Green Pea and Mint Soup image

This refreshing cold soup is a celebration of spring vegetables with a generous amount of green peas and fresh mint. It is very simple to make, and it looks beautiful when served.

Provided by dakota kelly

Categories     Soups, Stews and Chili Recipes     Soup Recipes     Vegetable Soup Recipes

Time 1h40m

Yield 4

Number Of Ingredients 10

4 tablespoons butter
4 green onions, chopped
1 pound frozen or fresh green peas
2 ½ cups vegetable broth or stock
3 tablespoons chopped fresh mint leaves
2 ½ cups milk
salt and freshly ground black pepper to taste
1 pinch white sugar
½ cup light whipping cream
2 sprigs fresh mint leaves for garnish

Steps:

  • Melt butter in a large saucepan or Dutch oven over low heat. Add the 4 chopped green onions, and cook until softened, but not brown. Stir in the peas, vegetable stock, and 3 tablespoons of chopped fresh mint. Increase heat to medium, and bring to a boil. Reduce heat back to low, cover, and let simmer for about 30 minutes.

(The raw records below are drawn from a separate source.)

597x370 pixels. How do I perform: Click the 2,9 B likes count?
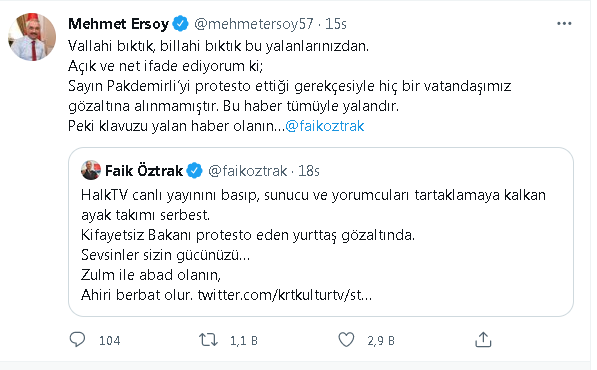click(381, 340)
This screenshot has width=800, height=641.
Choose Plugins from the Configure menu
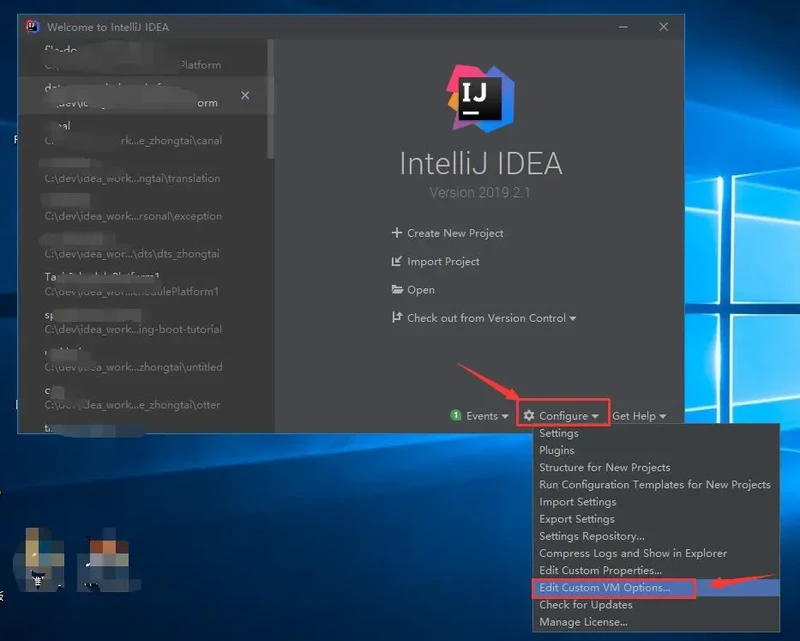pyautogui.click(x=557, y=451)
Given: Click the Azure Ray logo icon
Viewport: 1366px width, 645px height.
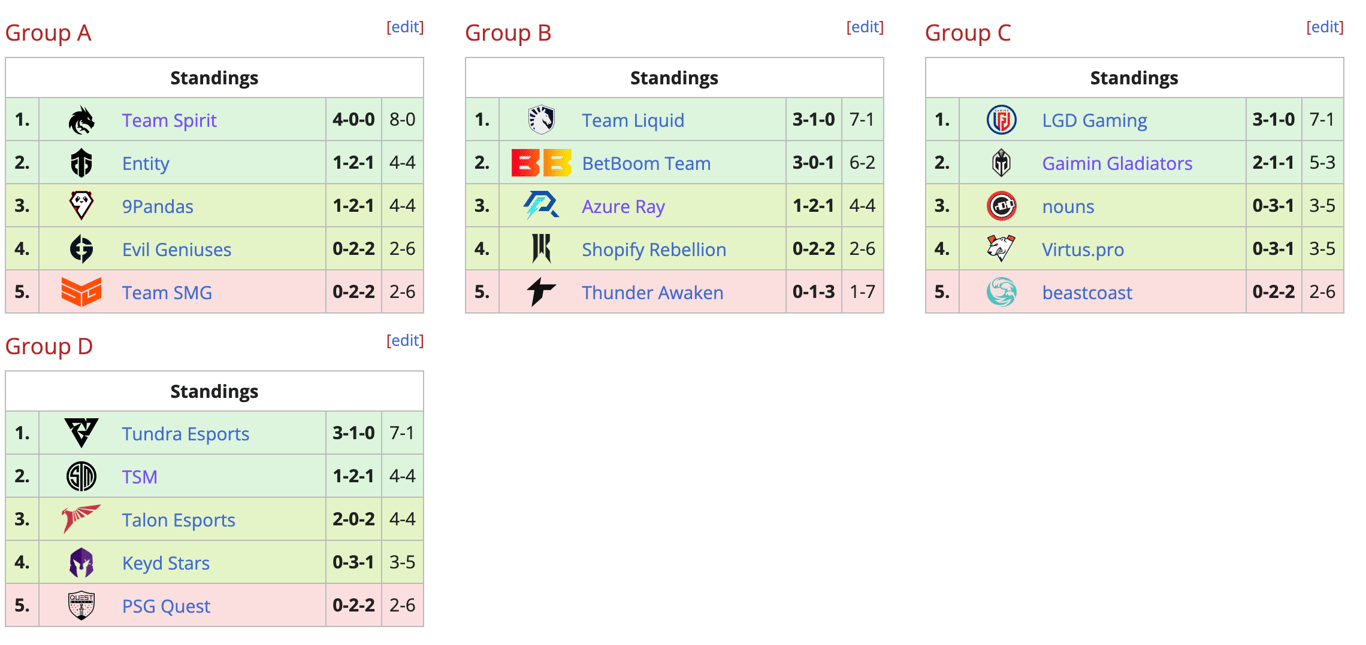Looking at the screenshot, I should pos(541,206).
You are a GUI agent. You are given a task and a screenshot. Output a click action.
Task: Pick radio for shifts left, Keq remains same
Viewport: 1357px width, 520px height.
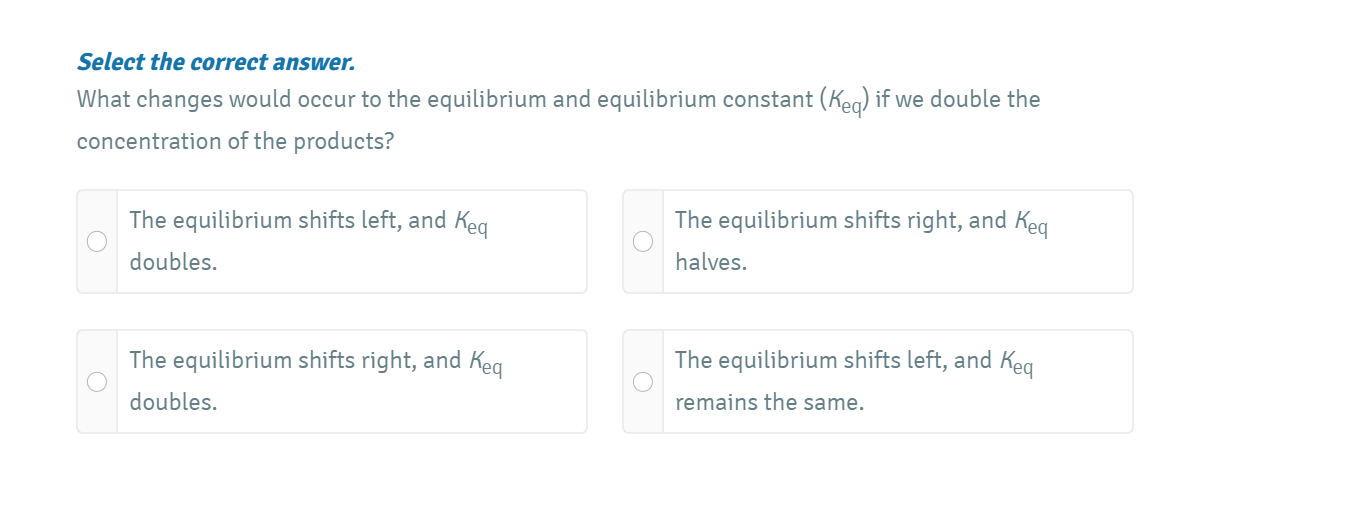[x=643, y=381]

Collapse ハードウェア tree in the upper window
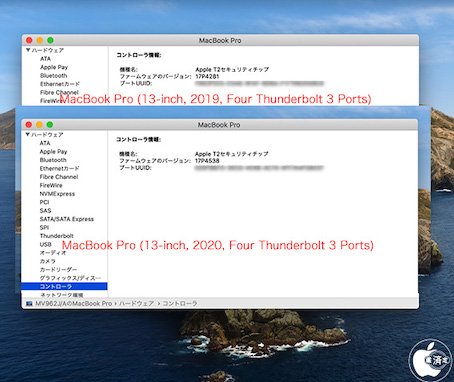click(x=28, y=50)
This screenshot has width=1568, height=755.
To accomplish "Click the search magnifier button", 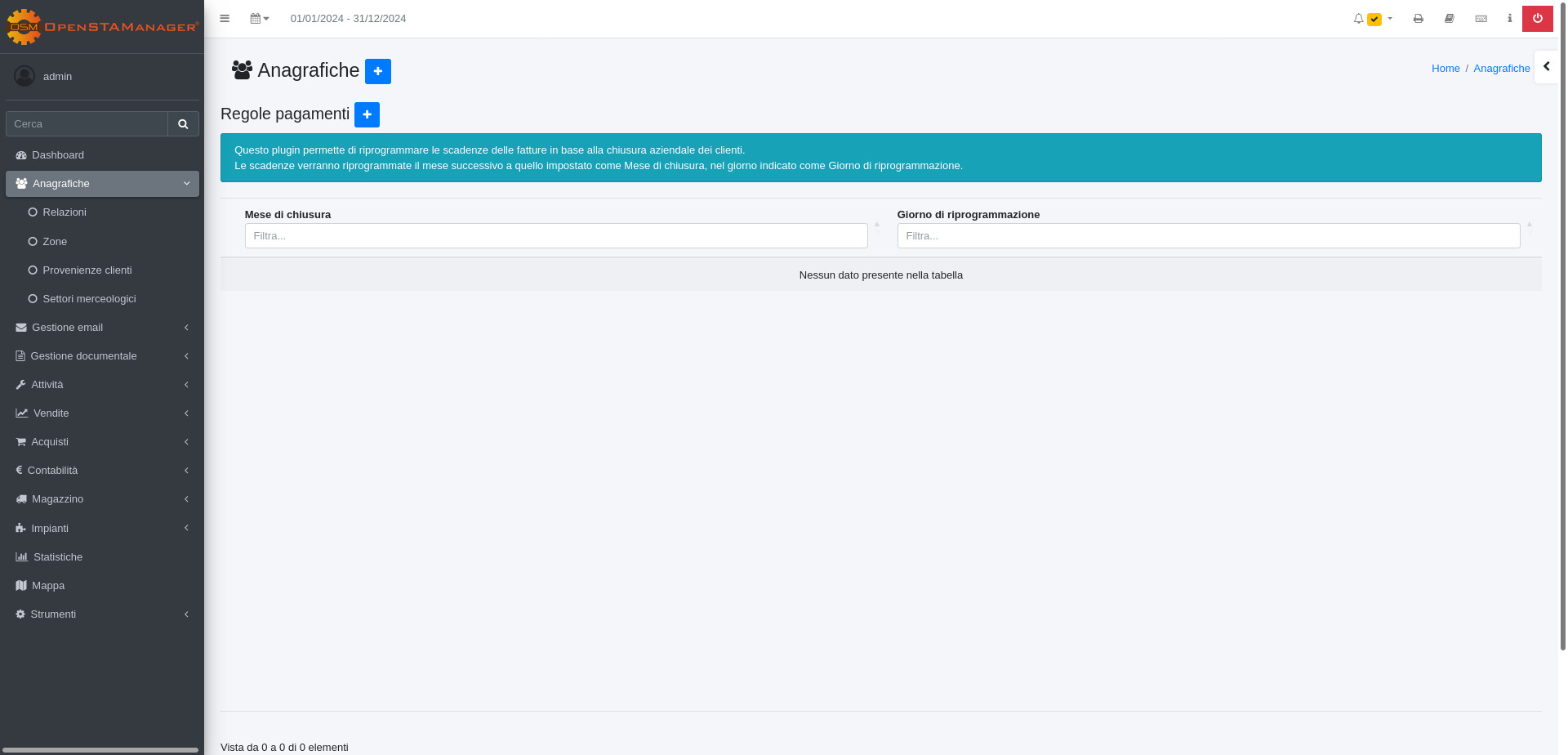I will pos(183,124).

If you are using frozen peas, 15 minutes is enough.
  • Using a large slotted spoon, remove about 3 tablespoons of the peas, and set aside for garnish. Pour the soup into a blender or food processor along with the milk, and puree until smooth. Season with salt and pepper to taste. Throw in a pinch of sugar if desired. Allow the soup to cool to room temperature, then refrigerate until chilled.
  • Pour the soup into 4 serving bowls. Swirl 1 tablespoon of light cream into each one, then garnish with reserved peas and sprigs of mint.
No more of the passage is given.